Ernest Cheston
- Birth name: Ernest Constantine Cheston
- Date of birth: 24 October 1848
- Place of birth: Hackney
- Date of death: 9 July 1918 (aged 69)
- Place of death: (registered in) Eastly
- School: Haileybury and Imperial Service College
- University: Merton College, Oxford

Rugby union career
- Position(s): Forward

Amateur team(s)
- Years: Team / Apps / (Points)
- Oxford University /  / ()
- Law Club /  / ()
- Richmond /  / ()

International career
- Years: Team / Apps / (Points)
- 1873–1876: England / 5 / (Tries:1)

= Ernest Cheston =

England international rugby union player

Ernest Cheston was a rugby union international who represented England from 1873 to 1876.

==Early life==
Ernest Cheston was born on 24 October 1848 in Hackney the sixth son of Chester Cheston of Clapton.
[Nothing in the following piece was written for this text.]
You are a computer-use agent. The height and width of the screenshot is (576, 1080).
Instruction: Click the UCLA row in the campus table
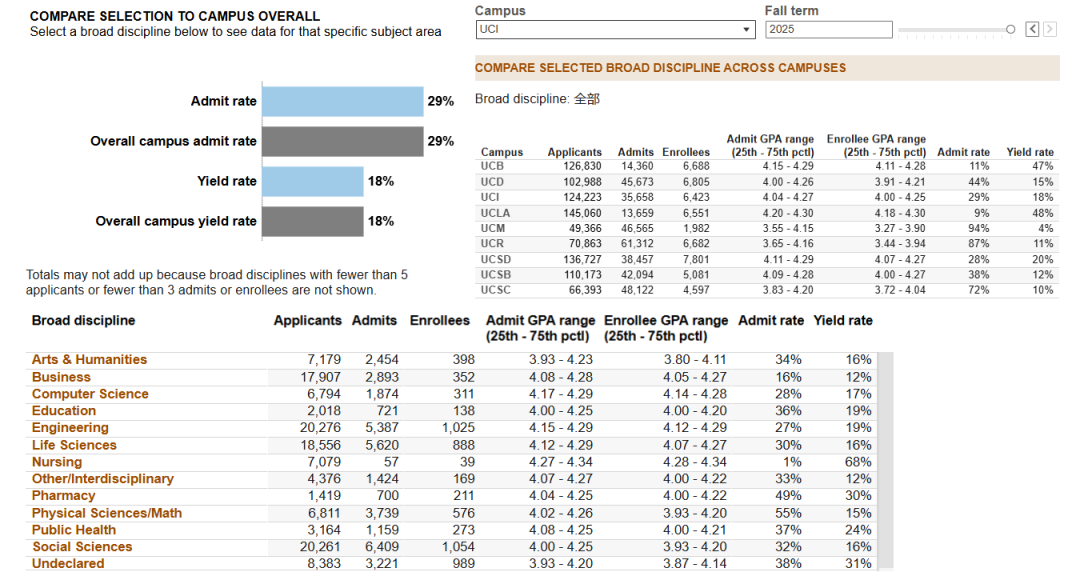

He attended Haileybury and Imperial Service College where he was the captain of the school rugby XX. He went on to study at Merton College, Oxford, from 1 February 1868 to 1872 where he was captain of the Boat Club.

==Rugby union career==
Cheston made his international debut on 3 March 1873 at Hamilton Crescent, Glasgow in the Scotland vs England match. Of the five matches he played for his national side he was on the winning side on three occasions. He played his final match for England on 6 March 1876 at The Oval in the England vs Scotland match.

==Career==
Cheston became a solicitor operating from Great Winchester Street.